(Source records)

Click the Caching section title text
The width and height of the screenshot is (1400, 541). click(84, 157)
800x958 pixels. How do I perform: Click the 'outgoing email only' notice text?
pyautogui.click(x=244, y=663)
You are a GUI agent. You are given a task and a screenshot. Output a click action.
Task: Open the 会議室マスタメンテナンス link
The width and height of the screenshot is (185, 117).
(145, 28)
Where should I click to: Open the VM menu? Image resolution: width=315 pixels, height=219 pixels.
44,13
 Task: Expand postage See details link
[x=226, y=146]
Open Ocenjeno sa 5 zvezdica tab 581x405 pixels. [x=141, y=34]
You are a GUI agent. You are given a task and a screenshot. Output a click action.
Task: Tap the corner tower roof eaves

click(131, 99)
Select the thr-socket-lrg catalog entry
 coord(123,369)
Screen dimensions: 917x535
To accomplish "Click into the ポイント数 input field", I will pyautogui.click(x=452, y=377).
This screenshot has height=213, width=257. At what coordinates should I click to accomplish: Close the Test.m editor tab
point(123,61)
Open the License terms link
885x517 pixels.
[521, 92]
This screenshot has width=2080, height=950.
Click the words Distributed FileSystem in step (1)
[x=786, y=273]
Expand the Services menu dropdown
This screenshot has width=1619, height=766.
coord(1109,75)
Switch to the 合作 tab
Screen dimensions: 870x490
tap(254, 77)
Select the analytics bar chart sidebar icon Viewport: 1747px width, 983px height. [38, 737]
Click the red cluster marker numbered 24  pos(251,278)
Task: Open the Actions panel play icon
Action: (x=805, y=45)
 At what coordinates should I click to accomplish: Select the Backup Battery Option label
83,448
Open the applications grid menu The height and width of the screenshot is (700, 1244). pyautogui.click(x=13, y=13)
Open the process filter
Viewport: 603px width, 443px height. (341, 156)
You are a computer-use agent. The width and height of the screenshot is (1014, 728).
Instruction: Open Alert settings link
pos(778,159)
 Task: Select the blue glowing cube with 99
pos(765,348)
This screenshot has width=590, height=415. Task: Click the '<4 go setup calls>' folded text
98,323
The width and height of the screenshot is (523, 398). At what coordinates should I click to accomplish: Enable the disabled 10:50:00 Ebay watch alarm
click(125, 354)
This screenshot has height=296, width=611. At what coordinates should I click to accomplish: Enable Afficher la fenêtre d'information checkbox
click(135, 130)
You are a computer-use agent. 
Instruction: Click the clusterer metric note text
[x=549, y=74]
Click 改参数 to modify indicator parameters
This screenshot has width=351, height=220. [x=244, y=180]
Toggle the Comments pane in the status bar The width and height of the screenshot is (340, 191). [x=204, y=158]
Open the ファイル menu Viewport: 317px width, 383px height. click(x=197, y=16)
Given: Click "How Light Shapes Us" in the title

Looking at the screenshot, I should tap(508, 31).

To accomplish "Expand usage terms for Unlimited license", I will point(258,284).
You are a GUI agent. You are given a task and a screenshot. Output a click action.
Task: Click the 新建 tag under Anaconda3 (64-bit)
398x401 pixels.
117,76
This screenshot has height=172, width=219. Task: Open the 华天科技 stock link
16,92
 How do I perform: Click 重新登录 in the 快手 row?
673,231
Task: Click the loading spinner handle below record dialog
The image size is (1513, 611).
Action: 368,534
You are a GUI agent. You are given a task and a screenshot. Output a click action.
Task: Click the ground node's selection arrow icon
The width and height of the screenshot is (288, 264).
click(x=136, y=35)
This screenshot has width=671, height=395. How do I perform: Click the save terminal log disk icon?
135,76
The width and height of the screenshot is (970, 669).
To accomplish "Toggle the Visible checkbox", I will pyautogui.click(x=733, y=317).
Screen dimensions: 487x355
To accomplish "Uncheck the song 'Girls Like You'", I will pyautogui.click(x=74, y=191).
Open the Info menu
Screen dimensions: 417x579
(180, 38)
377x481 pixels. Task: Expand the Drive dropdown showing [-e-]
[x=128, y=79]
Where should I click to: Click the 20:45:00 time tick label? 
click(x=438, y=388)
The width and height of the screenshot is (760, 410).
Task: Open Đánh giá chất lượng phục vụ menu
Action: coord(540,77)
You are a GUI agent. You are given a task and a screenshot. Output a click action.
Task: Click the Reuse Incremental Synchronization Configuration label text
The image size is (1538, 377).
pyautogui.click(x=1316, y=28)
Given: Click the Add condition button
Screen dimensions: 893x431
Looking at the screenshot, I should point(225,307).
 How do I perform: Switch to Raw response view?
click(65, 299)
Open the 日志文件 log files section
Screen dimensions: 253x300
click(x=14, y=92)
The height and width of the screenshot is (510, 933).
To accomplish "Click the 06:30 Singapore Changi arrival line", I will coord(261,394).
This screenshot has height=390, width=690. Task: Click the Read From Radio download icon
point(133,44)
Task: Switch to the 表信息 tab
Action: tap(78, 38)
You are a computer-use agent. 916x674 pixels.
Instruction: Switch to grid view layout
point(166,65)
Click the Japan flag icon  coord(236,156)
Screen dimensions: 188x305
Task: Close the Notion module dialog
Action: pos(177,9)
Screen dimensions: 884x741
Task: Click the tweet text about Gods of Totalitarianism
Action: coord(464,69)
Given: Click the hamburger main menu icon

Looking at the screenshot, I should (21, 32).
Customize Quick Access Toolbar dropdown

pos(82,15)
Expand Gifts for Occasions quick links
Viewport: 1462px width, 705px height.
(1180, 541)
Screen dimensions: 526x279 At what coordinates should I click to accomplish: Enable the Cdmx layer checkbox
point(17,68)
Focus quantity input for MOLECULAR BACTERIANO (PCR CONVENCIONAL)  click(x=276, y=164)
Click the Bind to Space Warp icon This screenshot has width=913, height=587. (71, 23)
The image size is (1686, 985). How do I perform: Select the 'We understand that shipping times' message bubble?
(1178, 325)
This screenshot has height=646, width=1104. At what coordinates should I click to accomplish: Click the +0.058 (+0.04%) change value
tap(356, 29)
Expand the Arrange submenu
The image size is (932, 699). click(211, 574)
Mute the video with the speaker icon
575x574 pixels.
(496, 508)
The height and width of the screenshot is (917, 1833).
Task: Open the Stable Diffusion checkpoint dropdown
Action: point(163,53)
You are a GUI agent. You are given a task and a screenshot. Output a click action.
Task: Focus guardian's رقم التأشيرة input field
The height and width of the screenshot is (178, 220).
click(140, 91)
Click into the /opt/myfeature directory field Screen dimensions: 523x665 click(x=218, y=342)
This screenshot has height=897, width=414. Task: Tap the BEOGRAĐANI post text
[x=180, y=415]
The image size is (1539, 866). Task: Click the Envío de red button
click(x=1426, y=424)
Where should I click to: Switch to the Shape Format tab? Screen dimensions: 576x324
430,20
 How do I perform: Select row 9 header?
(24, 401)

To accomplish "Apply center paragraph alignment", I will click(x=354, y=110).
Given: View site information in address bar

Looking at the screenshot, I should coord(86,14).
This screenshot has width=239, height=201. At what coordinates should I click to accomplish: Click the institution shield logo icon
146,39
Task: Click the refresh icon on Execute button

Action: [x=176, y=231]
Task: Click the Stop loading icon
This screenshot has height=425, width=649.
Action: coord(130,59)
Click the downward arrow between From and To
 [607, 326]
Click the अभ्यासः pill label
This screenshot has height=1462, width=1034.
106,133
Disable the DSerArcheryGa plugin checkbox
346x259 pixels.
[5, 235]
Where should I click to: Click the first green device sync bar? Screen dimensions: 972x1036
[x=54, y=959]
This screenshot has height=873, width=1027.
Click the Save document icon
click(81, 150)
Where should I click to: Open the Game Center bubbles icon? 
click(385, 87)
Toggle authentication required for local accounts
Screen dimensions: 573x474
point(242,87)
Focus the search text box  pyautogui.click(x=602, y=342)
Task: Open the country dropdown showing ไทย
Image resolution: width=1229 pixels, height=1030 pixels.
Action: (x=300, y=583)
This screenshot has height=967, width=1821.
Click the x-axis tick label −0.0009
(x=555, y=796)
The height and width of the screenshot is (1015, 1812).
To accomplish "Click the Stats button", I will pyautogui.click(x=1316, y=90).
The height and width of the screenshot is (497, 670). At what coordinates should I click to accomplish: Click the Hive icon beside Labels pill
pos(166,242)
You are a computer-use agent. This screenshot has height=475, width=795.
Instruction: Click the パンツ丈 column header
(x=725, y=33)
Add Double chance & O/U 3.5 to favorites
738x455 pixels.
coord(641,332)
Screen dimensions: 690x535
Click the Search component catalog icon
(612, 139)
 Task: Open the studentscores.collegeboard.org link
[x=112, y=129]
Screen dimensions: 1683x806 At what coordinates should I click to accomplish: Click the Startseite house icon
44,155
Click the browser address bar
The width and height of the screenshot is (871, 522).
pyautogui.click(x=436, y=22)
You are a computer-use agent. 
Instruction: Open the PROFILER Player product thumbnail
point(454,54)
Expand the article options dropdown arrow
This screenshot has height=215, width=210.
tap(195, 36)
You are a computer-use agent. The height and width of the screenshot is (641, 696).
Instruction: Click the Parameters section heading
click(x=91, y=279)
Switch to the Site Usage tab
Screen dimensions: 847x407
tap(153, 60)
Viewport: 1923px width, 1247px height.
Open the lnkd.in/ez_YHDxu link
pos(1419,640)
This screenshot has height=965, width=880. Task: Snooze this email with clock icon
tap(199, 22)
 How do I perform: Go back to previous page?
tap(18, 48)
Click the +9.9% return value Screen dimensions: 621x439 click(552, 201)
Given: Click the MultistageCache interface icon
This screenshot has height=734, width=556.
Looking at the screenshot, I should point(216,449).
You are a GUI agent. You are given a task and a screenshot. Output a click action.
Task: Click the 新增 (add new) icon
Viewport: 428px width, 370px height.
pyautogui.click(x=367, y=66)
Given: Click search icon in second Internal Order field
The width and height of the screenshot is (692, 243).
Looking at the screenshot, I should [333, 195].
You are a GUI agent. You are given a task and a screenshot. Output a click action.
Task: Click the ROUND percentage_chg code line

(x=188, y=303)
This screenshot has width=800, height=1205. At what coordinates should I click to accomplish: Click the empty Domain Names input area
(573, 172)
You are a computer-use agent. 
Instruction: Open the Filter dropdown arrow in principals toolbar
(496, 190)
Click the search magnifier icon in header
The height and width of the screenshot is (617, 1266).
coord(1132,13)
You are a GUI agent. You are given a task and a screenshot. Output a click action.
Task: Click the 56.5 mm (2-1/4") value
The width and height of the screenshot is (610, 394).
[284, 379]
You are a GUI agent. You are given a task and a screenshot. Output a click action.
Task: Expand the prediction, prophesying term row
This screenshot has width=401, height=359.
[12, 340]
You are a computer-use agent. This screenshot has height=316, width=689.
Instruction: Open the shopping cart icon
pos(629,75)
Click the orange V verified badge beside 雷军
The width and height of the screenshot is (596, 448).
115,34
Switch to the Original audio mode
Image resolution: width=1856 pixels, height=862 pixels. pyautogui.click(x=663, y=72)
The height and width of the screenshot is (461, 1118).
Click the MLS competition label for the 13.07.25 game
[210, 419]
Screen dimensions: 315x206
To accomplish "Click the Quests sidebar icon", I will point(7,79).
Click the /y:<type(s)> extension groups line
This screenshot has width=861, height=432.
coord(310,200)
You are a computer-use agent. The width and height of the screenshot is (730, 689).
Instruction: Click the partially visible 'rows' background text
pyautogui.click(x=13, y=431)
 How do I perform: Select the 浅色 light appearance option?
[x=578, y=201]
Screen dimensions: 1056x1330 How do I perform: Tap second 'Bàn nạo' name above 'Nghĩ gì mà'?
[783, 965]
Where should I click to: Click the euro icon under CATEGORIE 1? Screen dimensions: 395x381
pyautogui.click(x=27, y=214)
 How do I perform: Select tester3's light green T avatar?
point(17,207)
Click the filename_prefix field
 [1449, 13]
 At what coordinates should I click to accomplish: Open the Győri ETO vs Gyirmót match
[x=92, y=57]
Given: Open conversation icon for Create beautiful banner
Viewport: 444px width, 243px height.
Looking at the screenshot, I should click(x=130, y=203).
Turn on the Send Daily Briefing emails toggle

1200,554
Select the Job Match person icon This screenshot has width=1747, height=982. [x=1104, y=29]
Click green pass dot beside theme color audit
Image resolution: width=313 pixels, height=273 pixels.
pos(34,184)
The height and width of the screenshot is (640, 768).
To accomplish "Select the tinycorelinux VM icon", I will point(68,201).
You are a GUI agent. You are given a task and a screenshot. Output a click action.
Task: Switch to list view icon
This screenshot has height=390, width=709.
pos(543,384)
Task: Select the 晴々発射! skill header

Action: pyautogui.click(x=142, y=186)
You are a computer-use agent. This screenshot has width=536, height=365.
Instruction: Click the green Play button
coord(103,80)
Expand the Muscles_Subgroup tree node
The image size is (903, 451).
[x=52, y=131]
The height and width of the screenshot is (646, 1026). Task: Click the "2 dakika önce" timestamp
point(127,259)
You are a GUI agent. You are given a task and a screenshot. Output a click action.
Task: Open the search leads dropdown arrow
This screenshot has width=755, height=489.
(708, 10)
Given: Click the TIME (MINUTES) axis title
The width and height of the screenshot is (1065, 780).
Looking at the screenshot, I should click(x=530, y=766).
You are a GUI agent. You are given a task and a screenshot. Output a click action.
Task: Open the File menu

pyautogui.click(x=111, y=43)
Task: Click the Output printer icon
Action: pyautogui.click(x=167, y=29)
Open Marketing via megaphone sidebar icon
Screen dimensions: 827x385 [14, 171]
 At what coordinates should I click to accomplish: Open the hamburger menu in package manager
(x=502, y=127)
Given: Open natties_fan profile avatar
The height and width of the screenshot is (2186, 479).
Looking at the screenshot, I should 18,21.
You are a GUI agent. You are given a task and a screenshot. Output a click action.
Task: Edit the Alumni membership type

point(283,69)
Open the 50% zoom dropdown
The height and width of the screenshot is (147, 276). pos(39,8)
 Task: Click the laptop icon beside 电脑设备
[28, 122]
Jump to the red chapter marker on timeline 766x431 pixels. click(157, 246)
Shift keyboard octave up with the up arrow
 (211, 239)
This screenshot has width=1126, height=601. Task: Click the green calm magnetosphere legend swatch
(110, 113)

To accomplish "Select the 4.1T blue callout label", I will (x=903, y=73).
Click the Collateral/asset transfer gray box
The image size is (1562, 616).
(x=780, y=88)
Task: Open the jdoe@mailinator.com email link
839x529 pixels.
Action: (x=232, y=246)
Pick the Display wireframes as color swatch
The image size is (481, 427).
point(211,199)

→ PROBLEM REQUIREMENTS: Within the records, on how many lines does the word "Focus" appear? Provide the number alone.

→ SOLVED EXERCISE: 3